Statistical models are powerful tools, but football is played by people, not spreadsheets. Our analyst team reviews every high-priority tip the model generates before it goes live. Analysts look at contextual factors that no model can fully capture: a manager's tendency to rotate heavily in cup games, a striker working his way back from a long injury layoff, a local derby where recent form simply goes out the window, or a financially troubled club fielding several academy players to cut costs. They also write the match analysis you read on every tip card, so each published prediction comes with clear reasoning you can evaluate yourself. Not a single prediction goes live on GoalVertex without expert sign-off.

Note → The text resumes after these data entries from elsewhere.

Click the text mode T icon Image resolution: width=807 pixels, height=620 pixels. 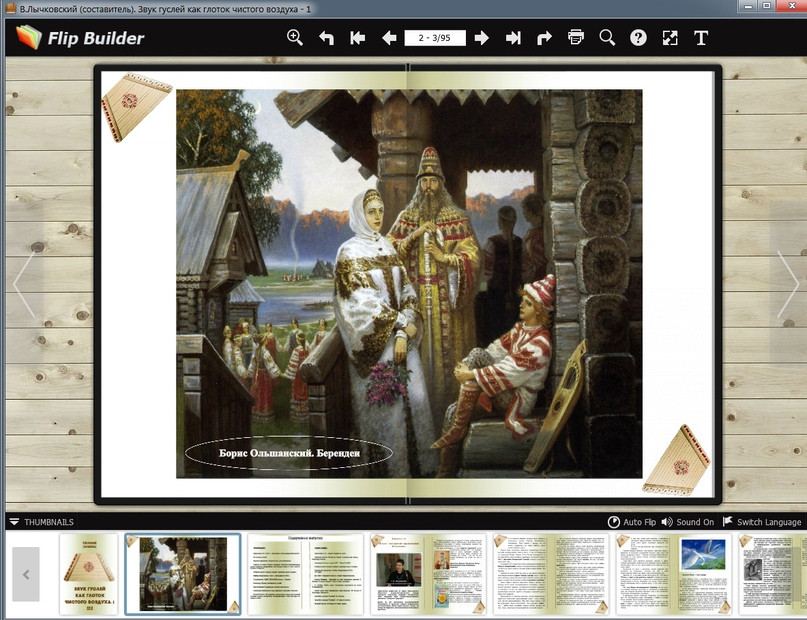(701, 38)
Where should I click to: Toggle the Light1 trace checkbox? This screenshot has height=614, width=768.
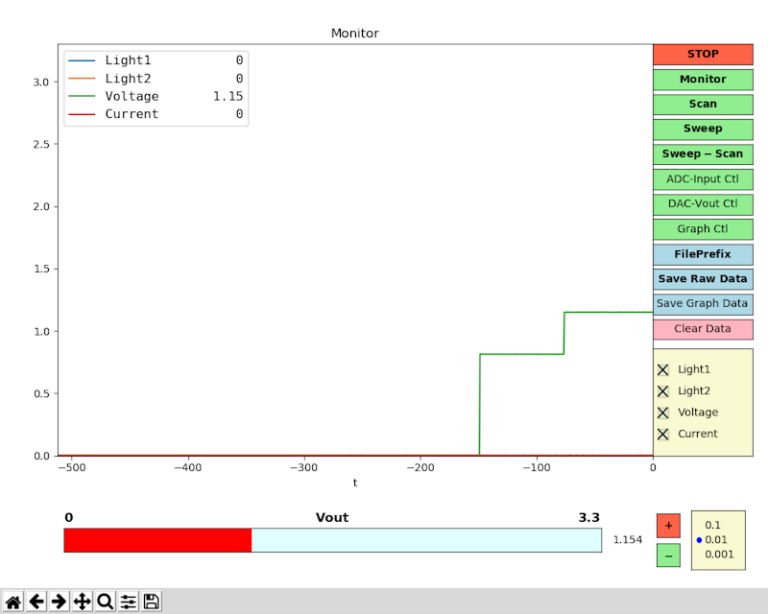(663, 369)
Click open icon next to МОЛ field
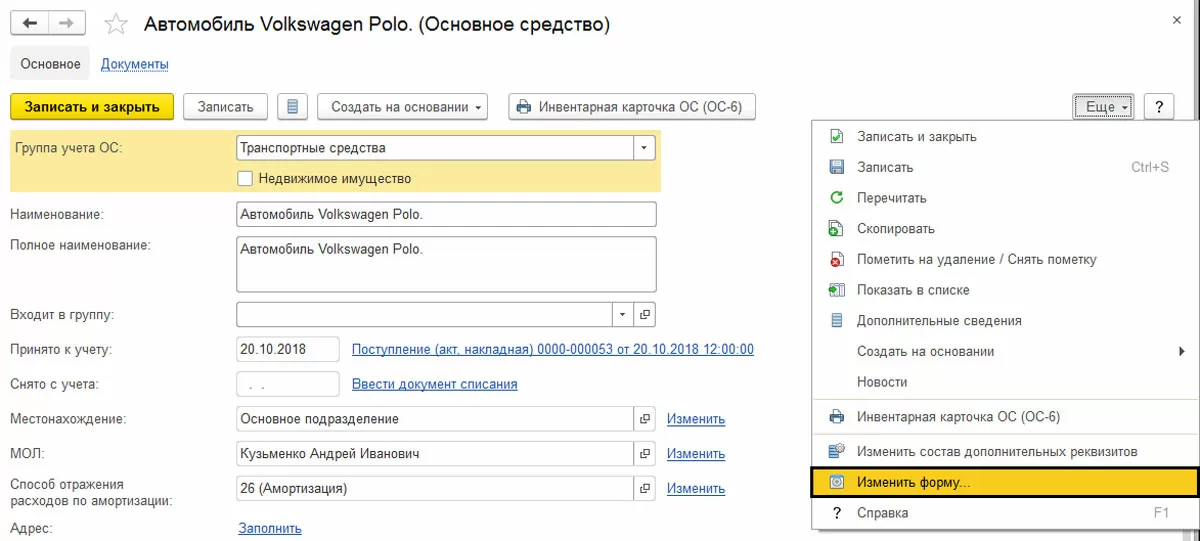The image size is (1200, 541). (645, 454)
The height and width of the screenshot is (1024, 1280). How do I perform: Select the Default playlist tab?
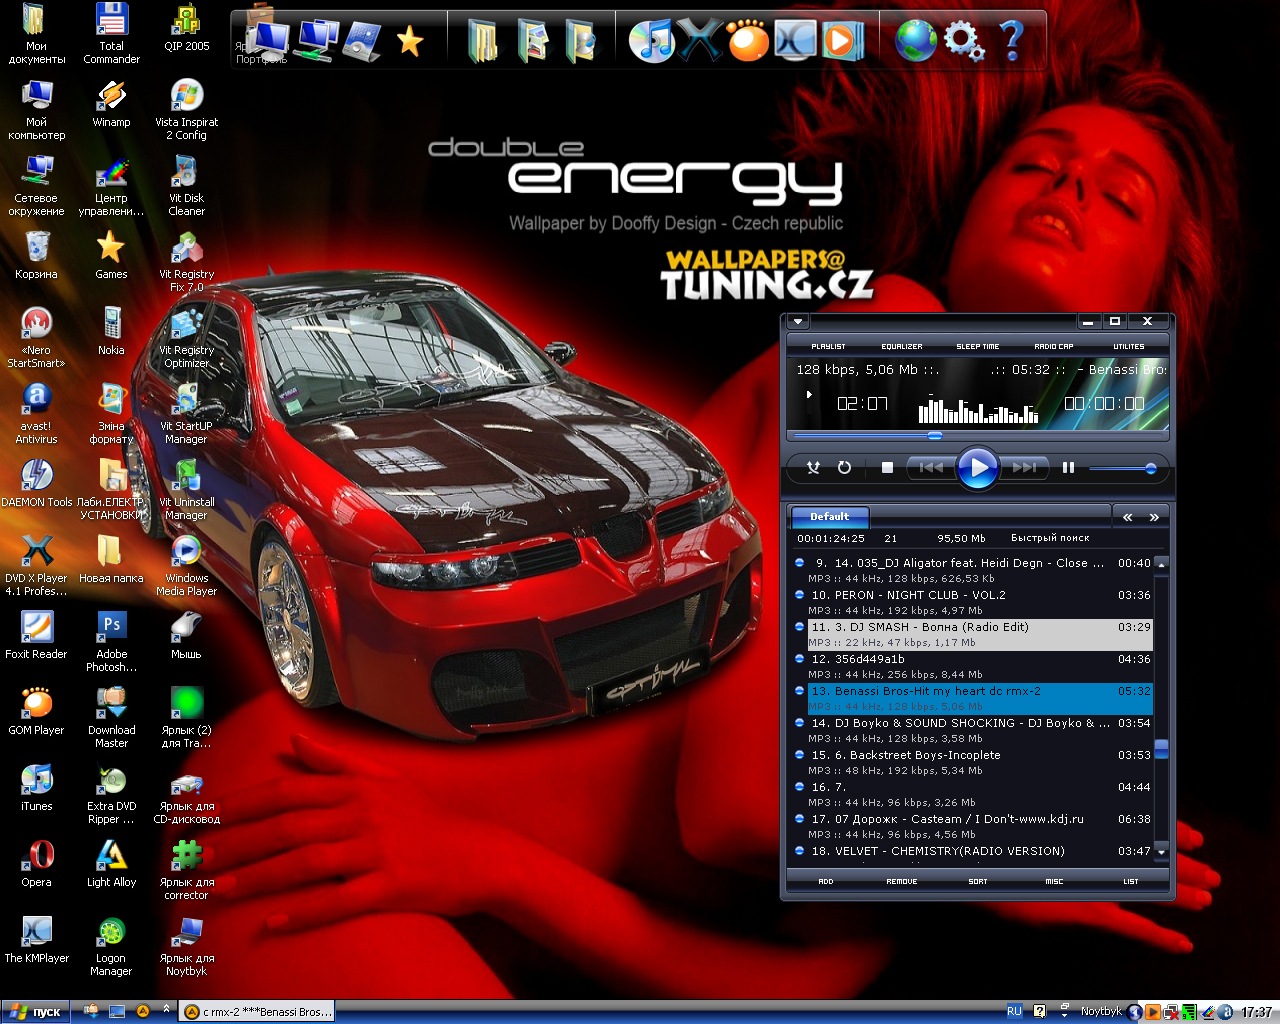[x=829, y=517]
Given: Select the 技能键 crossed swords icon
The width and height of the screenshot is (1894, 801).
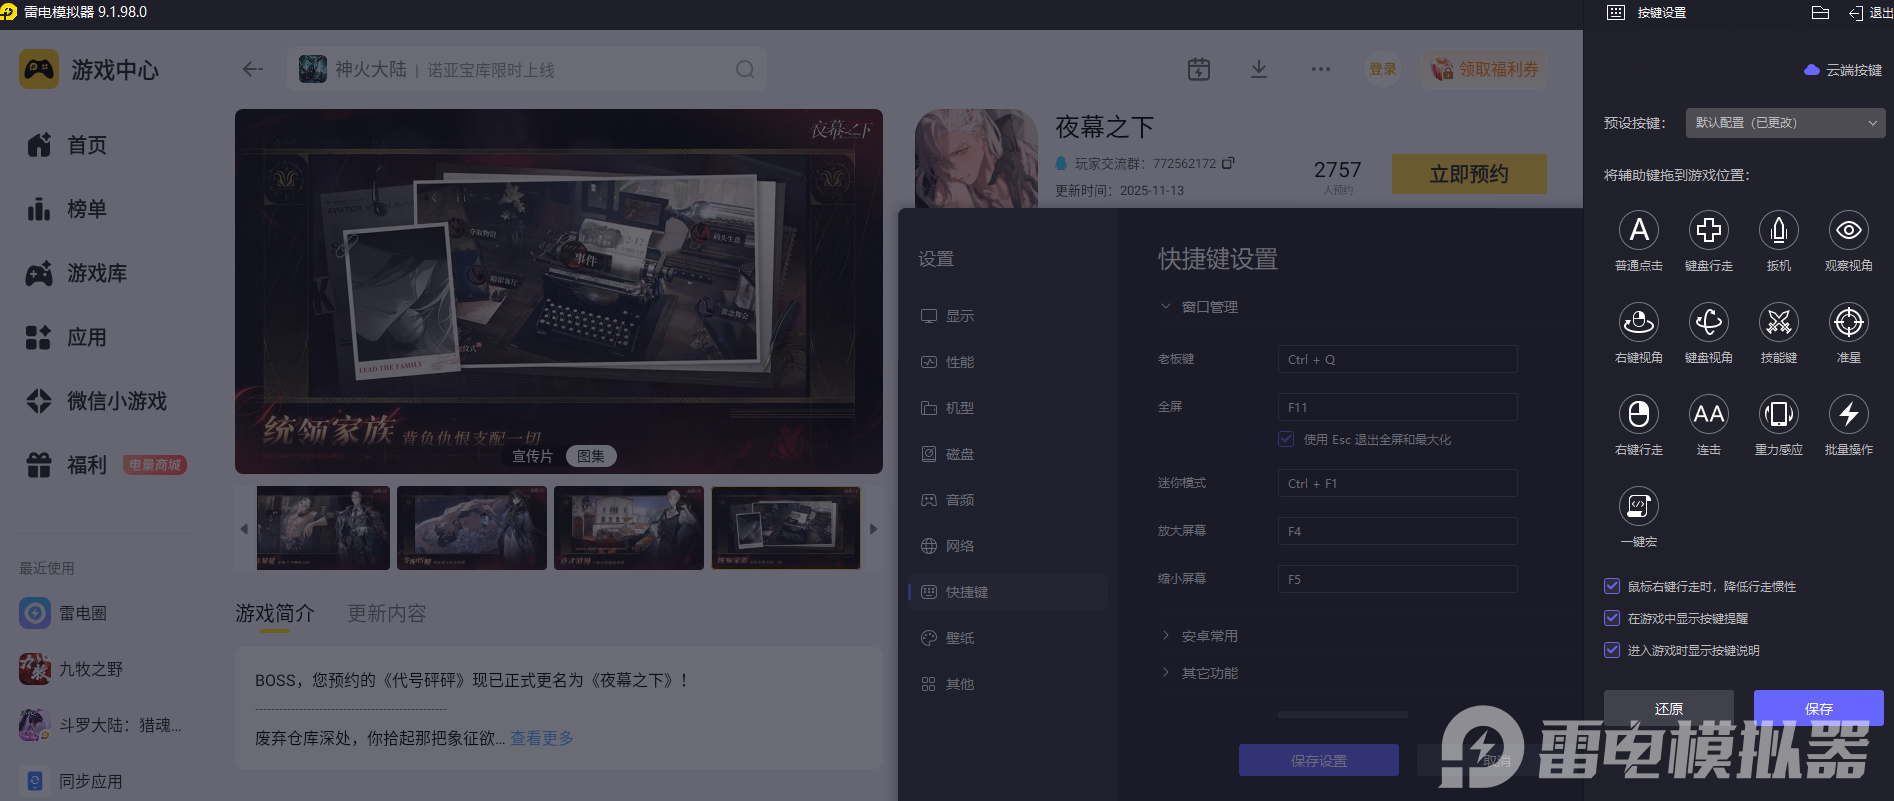Looking at the screenshot, I should point(1778,323).
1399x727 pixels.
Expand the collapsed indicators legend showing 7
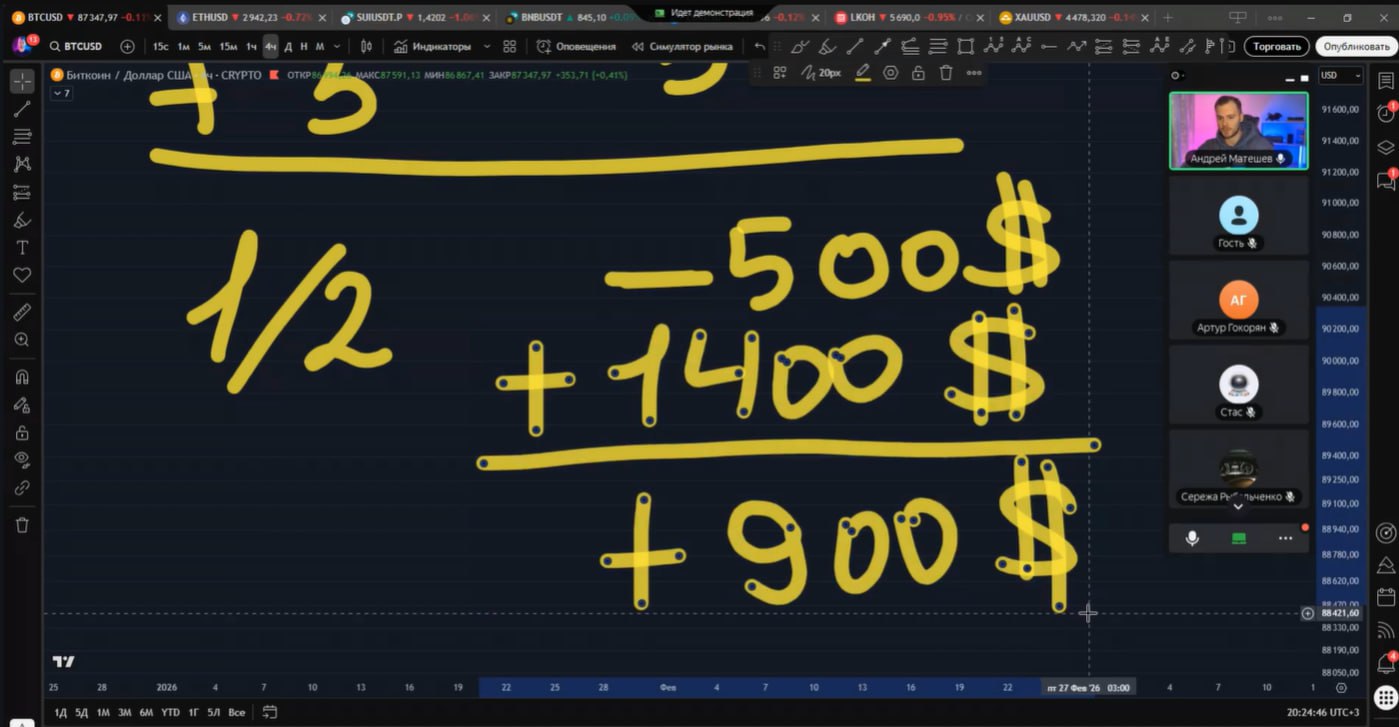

Every GoalVertex tip gets a unique record entry the moment it is published. Once a match finishes, the result is updated in real time. Wins, losses, and voids are all logged in full. We never delete losing predictions, retroactively change tips, or exclude underperforming markets from our accuracy figures. Our 89% accuracy rate is calculated across every settled tip, every market, and every league we cover, with absolutely no cherry-picking. You can filter our track record by league, market type, and date range at any time on our results page. We think transparency is the only honest foundation for a prediction service, and we intend to keep it that way.
Sofia Reyes
Sofia holds a PhD in statistical modelling from UCL and previously worked as a lead data scientist inside a Premier League club's analytics department. She designed and continues to develop the xG and Poisson frameworks that power every GoalVertex prediction. The methodology described on this page reflects GoalVertex's live production system as of March 2026.
What Our Model Outputs
By summing the Poisson probabilities for every scoreline that contains a certain number of goals or more, we calculate the exact probability of Over 1.5, Over 2.5, Over 3.5, Under 2.5, and Under 3.5 landing for any given fixture. We only publish a tip when the model probability clears our minimum threshold and the expected value against bookmaker odds is positive. Over 1.5 goals is our highest-volume market and has historically been our most accurate one, which makes sense given that the vast majority of professional football matches produce at least two goals.
BTTS probability is derived from our Poisson model by summing all scorelines where both teams score at least one goal, which means excluding every X-0 and 0-X result. The remaining probability gives us our BTTS No figure. We then adjust this calculation using each team's clean sheet rate and recent goalscoring form. A team that has kept four clean sheets in their last five home games will significantly pull down the BTTS Yes probability, regardless of what the Poisson baseline suggests on its own. We publish BTTS tips when model probability is above 68% and recent form backs up the signal.
Our Poisson model outputs a probability for every scoreline up to 6-6. For correct score tips, we rank all of those scorelines by probability and identify the strongest candidate, then cross-reference it against historical scoreline frequency for that specific fixture type. For example, we look at how often this exact matchup has historically ended 1-0 versus 2-1. We only publish a correct score tip when the top-ranked scoreline carries at least 13% model probability and the historical data supports it. Correct score is the most difficult market we cover and we are upfront about that. We recommend readers treat these tips as supplementary selections rather than standalone bets.